Really, why should his eyeliner carry any more symbolic weight than my red lipstick? I’m sure people don’t make assumptions about my sexuality based on my lipstick, or think that I’m a fan of Gwen Stefani. So why should anyone assume men with eyeliner are gay (and so what?), or that they’re fans of terrible third-wave emo bands?
Our friends agree that my boyfriend’s eyeliner is no big deal. My friends compliment him on it, if they bother to mention it at all. My boyfriend’s more traditionally masculine friends—like, say, his ex-Marine buddy—have never mentioned it, even jokingly. And in almost a year of dating, I’ve never heard anyone on the street or in a bar make a comment about it.

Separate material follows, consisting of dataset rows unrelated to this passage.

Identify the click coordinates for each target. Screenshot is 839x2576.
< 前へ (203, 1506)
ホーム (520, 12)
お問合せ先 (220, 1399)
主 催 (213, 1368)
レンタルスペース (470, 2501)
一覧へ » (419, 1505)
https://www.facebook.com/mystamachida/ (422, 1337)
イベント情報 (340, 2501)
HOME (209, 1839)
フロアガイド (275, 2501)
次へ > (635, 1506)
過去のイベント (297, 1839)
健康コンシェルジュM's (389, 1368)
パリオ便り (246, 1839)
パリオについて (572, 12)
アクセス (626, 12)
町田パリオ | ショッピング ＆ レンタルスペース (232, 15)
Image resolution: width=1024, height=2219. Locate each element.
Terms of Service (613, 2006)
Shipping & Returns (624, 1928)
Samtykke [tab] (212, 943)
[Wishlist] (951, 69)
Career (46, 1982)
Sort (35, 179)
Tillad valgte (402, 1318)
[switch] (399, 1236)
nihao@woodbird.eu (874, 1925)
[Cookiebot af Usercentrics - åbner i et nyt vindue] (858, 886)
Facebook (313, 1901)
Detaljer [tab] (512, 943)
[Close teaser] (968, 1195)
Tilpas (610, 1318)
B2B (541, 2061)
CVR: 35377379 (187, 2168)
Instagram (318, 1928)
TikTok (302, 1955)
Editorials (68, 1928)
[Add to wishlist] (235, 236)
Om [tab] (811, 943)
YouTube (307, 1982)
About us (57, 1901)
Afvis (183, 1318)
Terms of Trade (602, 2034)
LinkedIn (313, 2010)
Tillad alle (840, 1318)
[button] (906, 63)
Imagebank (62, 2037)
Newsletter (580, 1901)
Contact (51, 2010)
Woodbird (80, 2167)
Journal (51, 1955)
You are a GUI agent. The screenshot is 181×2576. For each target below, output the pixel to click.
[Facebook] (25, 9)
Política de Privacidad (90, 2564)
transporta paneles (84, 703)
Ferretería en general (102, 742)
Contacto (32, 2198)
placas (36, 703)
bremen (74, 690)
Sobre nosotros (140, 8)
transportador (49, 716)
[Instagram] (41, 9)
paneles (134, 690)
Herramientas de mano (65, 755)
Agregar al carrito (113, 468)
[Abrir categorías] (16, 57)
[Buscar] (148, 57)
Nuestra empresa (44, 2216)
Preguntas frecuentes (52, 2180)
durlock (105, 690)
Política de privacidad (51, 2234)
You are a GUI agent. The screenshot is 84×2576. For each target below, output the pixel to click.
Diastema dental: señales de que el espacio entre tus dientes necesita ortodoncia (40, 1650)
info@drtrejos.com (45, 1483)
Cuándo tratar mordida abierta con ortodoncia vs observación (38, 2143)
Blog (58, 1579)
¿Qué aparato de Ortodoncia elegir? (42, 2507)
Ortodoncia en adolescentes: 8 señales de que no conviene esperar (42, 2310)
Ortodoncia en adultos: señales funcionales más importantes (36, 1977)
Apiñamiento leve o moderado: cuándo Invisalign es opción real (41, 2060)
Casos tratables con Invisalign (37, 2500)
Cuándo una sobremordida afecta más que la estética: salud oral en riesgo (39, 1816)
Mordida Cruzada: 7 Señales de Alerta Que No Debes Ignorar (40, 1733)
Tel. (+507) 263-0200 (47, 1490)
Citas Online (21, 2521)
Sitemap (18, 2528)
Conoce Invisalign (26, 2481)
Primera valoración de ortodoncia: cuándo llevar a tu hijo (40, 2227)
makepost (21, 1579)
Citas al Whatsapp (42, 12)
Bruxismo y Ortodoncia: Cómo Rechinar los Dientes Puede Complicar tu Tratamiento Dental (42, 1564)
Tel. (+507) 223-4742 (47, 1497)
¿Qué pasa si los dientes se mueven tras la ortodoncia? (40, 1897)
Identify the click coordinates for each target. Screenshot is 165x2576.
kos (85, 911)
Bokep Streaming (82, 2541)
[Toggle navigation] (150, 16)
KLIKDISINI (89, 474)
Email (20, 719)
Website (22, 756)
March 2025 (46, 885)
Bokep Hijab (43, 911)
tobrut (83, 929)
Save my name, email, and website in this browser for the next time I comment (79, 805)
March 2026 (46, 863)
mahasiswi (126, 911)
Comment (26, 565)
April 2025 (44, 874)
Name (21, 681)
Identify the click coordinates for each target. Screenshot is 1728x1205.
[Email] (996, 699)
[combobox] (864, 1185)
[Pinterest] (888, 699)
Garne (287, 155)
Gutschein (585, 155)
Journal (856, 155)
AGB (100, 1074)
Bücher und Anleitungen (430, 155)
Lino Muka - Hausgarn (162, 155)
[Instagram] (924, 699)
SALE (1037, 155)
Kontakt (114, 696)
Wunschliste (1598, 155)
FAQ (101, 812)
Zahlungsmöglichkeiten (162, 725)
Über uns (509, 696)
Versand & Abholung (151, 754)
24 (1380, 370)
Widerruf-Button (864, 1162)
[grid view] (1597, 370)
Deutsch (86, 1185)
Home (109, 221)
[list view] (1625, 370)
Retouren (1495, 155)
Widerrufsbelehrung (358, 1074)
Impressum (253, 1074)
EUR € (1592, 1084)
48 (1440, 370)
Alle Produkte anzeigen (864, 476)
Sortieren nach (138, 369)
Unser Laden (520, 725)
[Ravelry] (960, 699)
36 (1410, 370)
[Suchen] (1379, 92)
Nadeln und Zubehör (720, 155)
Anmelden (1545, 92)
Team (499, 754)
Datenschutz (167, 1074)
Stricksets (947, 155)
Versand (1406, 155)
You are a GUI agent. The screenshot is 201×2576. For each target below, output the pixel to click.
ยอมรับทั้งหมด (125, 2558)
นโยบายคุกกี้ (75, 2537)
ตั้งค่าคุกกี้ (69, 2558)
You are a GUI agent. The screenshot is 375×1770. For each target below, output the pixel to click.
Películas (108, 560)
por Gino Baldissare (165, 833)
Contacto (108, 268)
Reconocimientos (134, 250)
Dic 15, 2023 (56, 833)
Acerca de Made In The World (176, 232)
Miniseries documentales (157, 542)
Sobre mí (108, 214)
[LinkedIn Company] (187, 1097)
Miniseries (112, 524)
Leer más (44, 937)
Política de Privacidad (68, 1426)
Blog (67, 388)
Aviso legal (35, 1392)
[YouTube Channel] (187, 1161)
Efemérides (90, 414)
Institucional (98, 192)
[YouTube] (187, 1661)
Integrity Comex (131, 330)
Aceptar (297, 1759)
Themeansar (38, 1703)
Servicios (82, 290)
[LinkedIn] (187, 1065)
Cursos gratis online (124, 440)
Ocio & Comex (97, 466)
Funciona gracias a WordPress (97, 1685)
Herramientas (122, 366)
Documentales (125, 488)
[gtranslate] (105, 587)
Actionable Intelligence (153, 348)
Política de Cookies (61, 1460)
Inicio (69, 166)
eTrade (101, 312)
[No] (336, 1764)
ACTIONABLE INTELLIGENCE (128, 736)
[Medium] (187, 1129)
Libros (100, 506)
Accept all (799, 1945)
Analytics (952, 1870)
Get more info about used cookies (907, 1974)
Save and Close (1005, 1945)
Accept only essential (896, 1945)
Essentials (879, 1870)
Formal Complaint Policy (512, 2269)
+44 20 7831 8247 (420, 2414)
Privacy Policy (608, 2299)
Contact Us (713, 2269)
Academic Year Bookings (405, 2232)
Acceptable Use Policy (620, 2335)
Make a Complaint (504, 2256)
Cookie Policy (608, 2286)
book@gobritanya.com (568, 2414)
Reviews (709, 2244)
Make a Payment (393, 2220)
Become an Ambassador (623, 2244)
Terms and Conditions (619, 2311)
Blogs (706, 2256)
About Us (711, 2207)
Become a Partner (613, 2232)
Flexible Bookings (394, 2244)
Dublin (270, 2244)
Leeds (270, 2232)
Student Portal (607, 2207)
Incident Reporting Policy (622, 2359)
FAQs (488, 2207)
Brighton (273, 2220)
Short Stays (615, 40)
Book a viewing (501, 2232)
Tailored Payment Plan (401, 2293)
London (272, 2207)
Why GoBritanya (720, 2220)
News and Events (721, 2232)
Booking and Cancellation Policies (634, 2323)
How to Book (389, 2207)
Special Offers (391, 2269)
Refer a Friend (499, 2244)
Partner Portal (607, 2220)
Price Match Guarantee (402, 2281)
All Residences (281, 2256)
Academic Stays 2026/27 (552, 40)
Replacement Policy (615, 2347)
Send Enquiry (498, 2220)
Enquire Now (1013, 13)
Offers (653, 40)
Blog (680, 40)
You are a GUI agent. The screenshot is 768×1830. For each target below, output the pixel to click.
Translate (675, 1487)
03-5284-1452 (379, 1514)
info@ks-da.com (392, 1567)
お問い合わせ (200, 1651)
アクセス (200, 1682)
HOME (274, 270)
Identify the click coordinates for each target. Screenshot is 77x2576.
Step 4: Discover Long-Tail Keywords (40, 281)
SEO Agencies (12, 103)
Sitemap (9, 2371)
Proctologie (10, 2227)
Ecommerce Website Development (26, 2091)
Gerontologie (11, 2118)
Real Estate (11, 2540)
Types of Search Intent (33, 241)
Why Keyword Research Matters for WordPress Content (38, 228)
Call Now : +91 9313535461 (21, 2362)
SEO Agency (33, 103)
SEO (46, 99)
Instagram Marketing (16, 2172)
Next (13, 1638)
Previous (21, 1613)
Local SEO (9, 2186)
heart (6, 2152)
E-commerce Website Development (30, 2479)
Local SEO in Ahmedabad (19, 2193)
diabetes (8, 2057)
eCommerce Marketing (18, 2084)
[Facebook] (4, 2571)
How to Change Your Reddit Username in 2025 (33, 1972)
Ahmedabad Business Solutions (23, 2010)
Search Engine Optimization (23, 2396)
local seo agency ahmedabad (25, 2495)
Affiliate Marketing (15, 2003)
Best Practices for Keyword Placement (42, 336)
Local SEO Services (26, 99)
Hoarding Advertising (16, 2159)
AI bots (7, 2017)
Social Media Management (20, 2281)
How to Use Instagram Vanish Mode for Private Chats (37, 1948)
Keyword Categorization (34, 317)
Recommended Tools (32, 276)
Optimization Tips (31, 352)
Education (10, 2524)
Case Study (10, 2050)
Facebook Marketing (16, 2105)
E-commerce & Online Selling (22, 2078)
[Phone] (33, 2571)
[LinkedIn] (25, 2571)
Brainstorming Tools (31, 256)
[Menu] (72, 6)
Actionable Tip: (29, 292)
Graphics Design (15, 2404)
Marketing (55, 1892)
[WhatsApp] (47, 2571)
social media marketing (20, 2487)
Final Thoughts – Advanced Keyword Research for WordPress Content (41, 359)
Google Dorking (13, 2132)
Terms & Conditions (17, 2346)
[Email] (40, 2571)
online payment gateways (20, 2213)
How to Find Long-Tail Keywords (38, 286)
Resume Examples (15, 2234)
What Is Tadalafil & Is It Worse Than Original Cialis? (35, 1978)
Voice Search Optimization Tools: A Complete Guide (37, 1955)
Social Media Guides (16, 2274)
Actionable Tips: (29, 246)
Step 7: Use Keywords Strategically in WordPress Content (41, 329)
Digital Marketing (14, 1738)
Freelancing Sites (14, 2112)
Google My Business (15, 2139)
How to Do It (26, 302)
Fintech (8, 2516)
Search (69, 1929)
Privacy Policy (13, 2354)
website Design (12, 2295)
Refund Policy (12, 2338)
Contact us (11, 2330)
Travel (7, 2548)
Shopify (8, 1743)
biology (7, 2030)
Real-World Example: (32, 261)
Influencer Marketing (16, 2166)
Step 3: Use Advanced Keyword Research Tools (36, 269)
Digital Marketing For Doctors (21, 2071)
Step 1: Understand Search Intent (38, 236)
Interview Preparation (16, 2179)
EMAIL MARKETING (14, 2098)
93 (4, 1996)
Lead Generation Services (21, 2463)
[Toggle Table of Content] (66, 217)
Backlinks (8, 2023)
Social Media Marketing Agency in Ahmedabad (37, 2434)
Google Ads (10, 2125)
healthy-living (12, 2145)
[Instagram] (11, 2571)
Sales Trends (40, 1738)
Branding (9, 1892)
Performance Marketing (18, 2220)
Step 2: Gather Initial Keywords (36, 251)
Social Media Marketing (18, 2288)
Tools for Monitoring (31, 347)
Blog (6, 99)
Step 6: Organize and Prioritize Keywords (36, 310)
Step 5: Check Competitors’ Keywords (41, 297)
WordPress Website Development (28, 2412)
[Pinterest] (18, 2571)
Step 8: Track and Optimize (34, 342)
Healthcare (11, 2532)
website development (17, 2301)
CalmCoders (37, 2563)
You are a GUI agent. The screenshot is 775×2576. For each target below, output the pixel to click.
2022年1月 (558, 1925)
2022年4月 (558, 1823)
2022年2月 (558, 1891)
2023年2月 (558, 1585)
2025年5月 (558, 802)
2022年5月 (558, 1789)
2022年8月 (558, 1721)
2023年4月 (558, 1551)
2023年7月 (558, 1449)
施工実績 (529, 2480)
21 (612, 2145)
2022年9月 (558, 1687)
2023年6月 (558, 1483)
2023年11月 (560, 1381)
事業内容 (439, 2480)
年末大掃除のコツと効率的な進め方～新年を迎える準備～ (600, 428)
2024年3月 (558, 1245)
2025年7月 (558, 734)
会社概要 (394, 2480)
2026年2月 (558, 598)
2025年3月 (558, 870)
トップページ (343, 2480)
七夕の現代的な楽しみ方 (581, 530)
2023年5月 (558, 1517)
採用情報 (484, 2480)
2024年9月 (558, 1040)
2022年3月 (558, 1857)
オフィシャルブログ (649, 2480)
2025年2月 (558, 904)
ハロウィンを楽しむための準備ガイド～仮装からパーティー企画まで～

And me? I like my boyfriend’s eyeliner because it looks good on him. I like it because when I was in high school, I thought photos of Kurt Cobain or (young) Iggy Pop with eyeliner looked good. Jay looks like the boyfriend I would have dreamed up when I was 15. Like Andy Warhol said, “Sex is nostalgia for sex.”
My boyfriend’s penchant for raccoon eyes has only bothered me once: when he told me his brand of eyeliner was better than mine. He only told me once because I was totally right, and he uses my eyeliner brand now (CoverGirl)! Otherwise? No big deal.
Oh, and can we stop calling it “guyliner”? My boyfriend hates that.